Figé dans le temps, le quartier cathédral de Noyon est l’un des plus complets et des mieux préservés du Nord de la France. Ses rues pavées et sa cathédrale gothique vous font voyager dans les époques.
Ancienne cité épiscopale, Noyon occupe une place majeure dans l’histoire de la Picardie et de la France. Ville fortifiée dès le Moyen Âge elle fut longtemps un centre religieux et intellectuel de premier plan, notamment grâce à sa cathédrale et à son évêché.
Notre-Dame de Noyon est l’un des premiers chefs-d’œuvre de l’architecture gothique. Édifiée à partir du XIIᵉ siècle, elle témoigne des débuts de ce style nouveau, caractérisé par la recherche de lumière, l’élévation des voûtes et l’harmonie des volumes.
Jugée comme étant "la plus belle lanterne du royaume" d'Henri IV, l'église abbatiale de Saint-Martin-aux-Bois témoigne des grandeurs de notre patrimoine. Une véritable prouesse architecturale du XIIIe siècle qui fait la richesse de sa commune, rebaptisée à son vocable.
Les guerres de religion ont pourtant bien failli ravager cet édifice. C'est une abbaye en ruine que trouve Guy de Baudreuil en 1492, lorsqu'il est nommé premier abbé commendataire.
Aujourd'hui nous pouvons toujours admirer les nombreuses œuvres dont il est à l'origine tel qu'une peinture murale découverte en 2003, une chapelle avec une lamentation sur le Christ mort que nous avons rarement l'occasion de voir ou encore les plus belles stalles du Nord de la France après celle d'Amiens.
En plus de son église abbatial perchée sur les hauteurs du Plateau Picard, il est possible de se rendre compte de la grandeur de l'abbaye grâce à son "Galata" ainsi que les anciens murs d'enceinte.
Fondée au XIIᵉ siècle par les moines cisterciens, l’abbaye de Chiry-Ourscamp s’élève sur un site chargé d’histoire et de spiritualité.
Conçue comme un lieu de retraite et de silence, elle fut pensée selon une organisation rigoureuse où chaque pierre semblait répondre à une symbolique précise, orientée vers la lumière et l’élévation de l’âme.
Ses ruines majestueuses témoignent encore d’une architecture à la fois sobre et puissante.
Au fil des siècles, le lieu fut marqué par les guerres et les incendies, jusqu’à sa quasi-destruction durant la Première Guerre mondiale.
Aujourd’hui, l’abbaye de Chiry-Ourscamp invite le visiteur à une expérience hors du temps.
Construite par le seigneur des lieu, entre le XVe et le XVIe siècle, époque où le gothique s’épanouie vers des formes plus décoratives et complexes, l’église de Maignelay est un bel exemple de ce qu’on appelle le gothique flamboyant.

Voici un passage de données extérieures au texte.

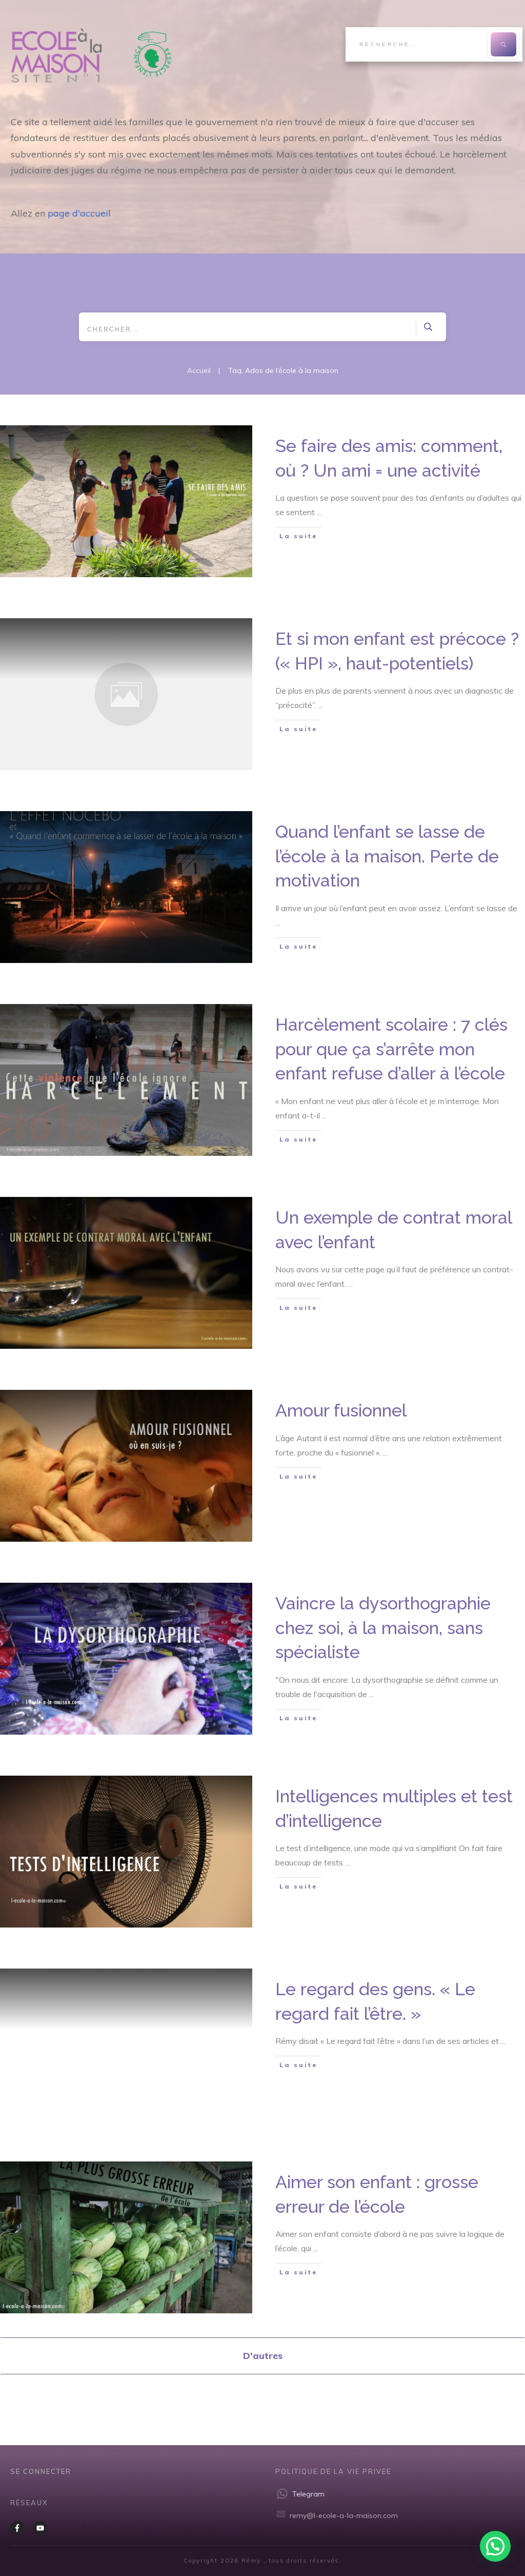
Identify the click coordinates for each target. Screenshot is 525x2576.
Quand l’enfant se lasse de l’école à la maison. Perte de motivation (387, 856)
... (319, 512)
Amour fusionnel (341, 1410)
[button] (495, 2546)
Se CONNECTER (40, 2471)
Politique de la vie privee (333, 2471)
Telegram (308, 2494)
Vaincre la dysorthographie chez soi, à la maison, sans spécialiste (383, 1627)
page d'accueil (79, 213)
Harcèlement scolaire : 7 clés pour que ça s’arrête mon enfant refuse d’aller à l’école (391, 1049)
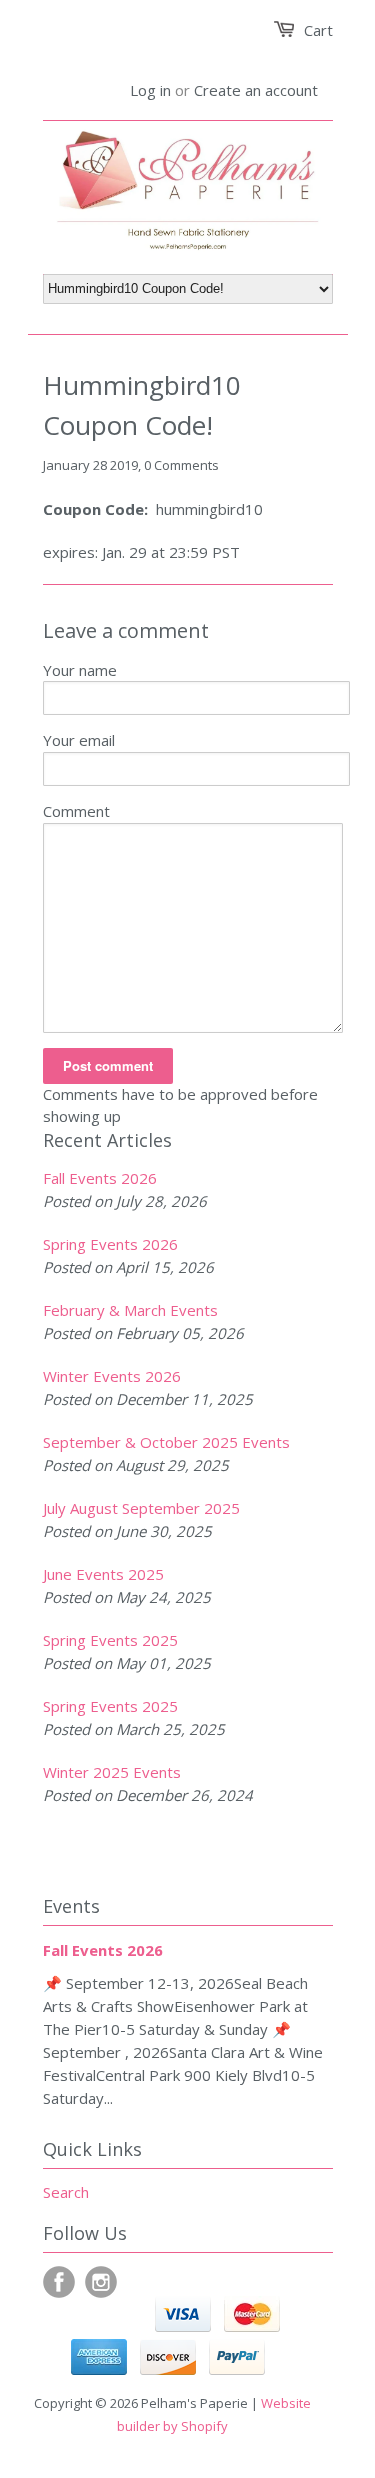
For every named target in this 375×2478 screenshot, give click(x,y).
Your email (79, 740)
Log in (150, 90)
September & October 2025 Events (166, 1442)
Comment (76, 811)
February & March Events (130, 1310)
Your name (80, 670)
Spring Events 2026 (110, 1244)
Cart (318, 30)
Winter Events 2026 (112, 1376)
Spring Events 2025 (110, 1640)
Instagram (101, 2282)
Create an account (256, 90)
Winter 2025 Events (112, 1772)
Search (66, 2192)
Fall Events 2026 (100, 1178)
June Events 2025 (103, 1574)
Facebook (59, 2282)
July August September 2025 (141, 1508)
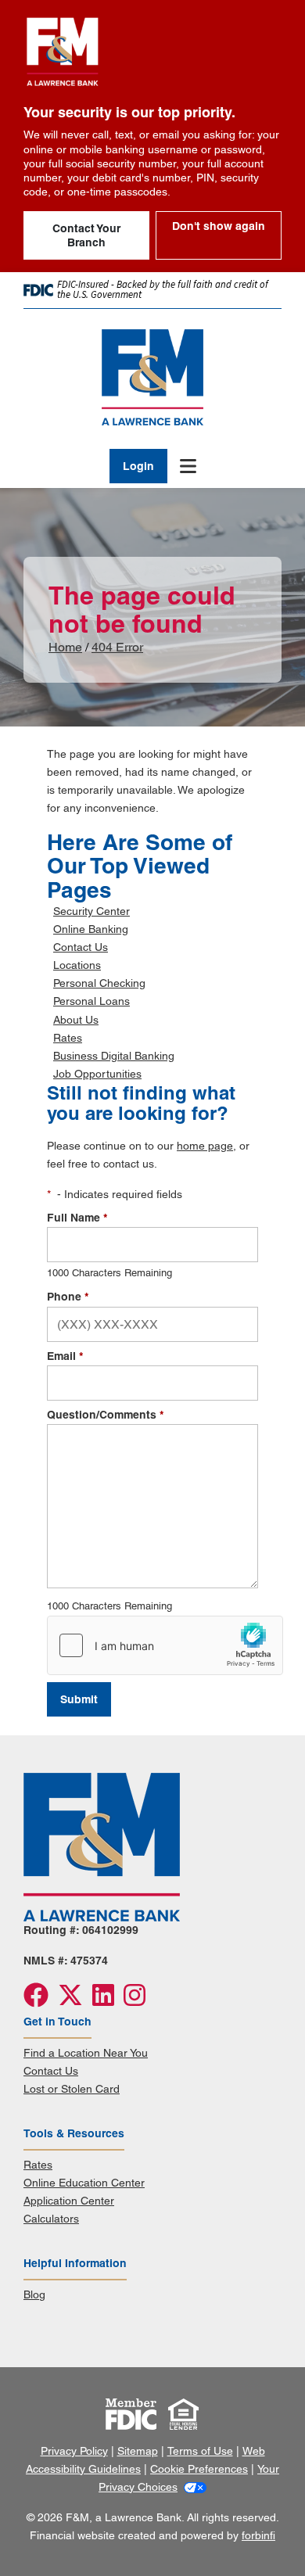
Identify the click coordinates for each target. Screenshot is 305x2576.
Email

Classée monument historique dès 1862, l’église témoigne du remarquable savoir-faire des bâtisseurs de la fin du Moyen Âge, capables d’associer maîtrise technique et sens du détail artistique.
À travers son décor sculpté, ses volumes harmonieux et ses symboles religieux, l’église de Maignelay apparaît ainsi comme un témoignage précieux d’une époque où l’art sacré, le symbolisme chrétien et l’affirmation du prestige seigneurial se conjuguent pour donner naissance à un monument à la fois spirituel et représentatif du statut de ses commanditaires.

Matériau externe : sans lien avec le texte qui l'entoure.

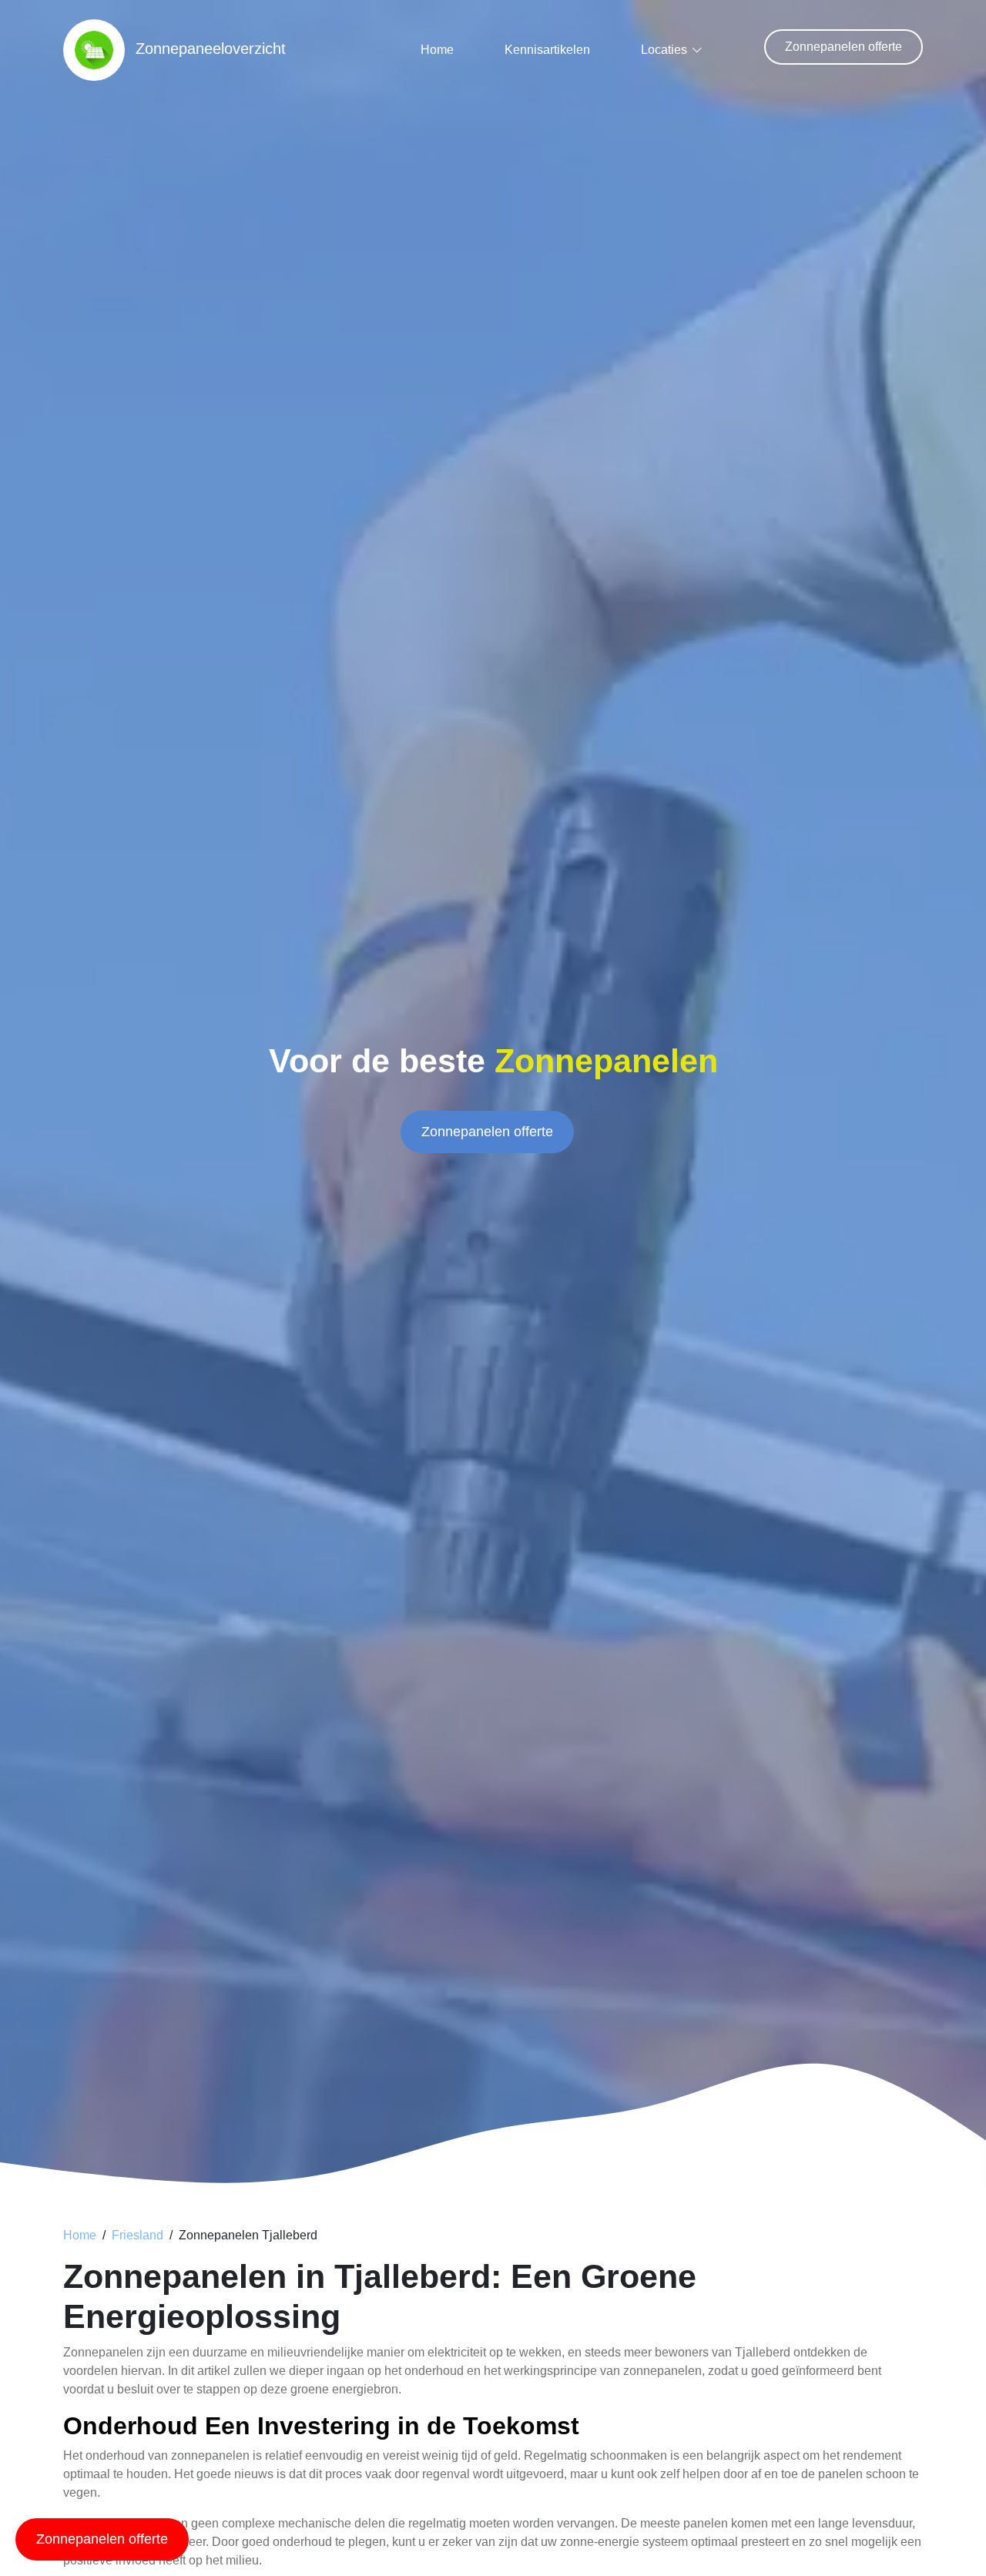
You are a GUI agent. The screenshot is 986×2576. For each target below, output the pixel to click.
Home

Située au cœur de la ville de Roye, l’église Saint-Pierre est un édifice emblématique qui témoigne à la fois de la richesse du patrimoine local et des épreuves traversées par la région au fil des siècles. D’origine médiévale, elle a connu de nombreuses transformations, notamment après les destructions subies lors de la Première Guerre mondiale, qui ont profondément marqué la ville.

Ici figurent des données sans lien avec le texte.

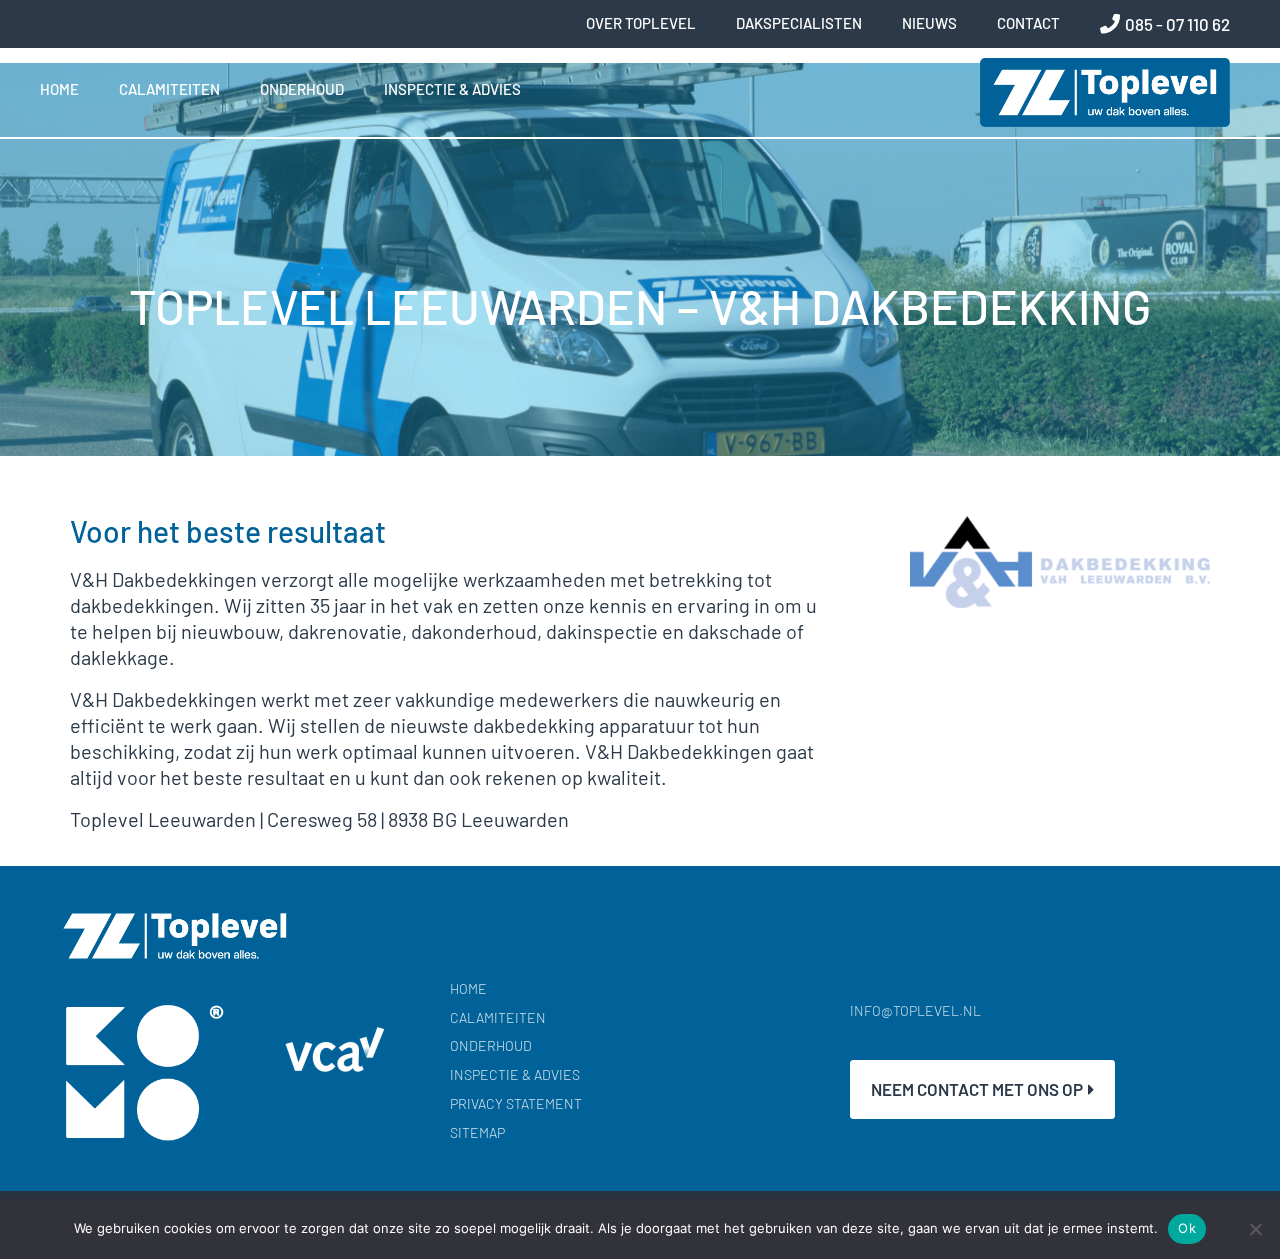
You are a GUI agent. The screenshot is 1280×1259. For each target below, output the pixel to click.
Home (59, 89)
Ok (1187, 1228)
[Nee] (1255, 1229)
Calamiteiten (169, 89)
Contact (1028, 23)
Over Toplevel (641, 23)
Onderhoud (302, 89)
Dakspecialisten (799, 23)
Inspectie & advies (452, 89)
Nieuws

Son contraste architectural particulièrement remarquable, reflète son histoire mouvementée. Son chœur, vestige de l’édifice ancien, appartient au style gothique : il se caractérise par ses voûtes élevées, ses arcs brisés et une recherche de verticalité typique de l’architecture médiévale.
À l’inverse, la reconstruction de l’église après les destructions de la Première Guerre mondiale s’inscrit dans une esthétique Art déco, caractéristique du début du XXe siècle. Les lignes y sont plus épurées, les volumes plus géométriques, et la décoration fait appel à des formes stylisées. L’utilisation de matériaux modernes et la sobriété de l’ensemble traduisent une volonté de renouveau après les traumatismes de la guerre.
Ce contraste entre le chœur gothique et la nef reconstruite ne crée pas une rupture, mais plutôt un dialogue entre deux époques. Il illustre à la fois la continuité de la tradition religieuse et la capacité de la ville à se reconstruire en intégrant les influences de son temps.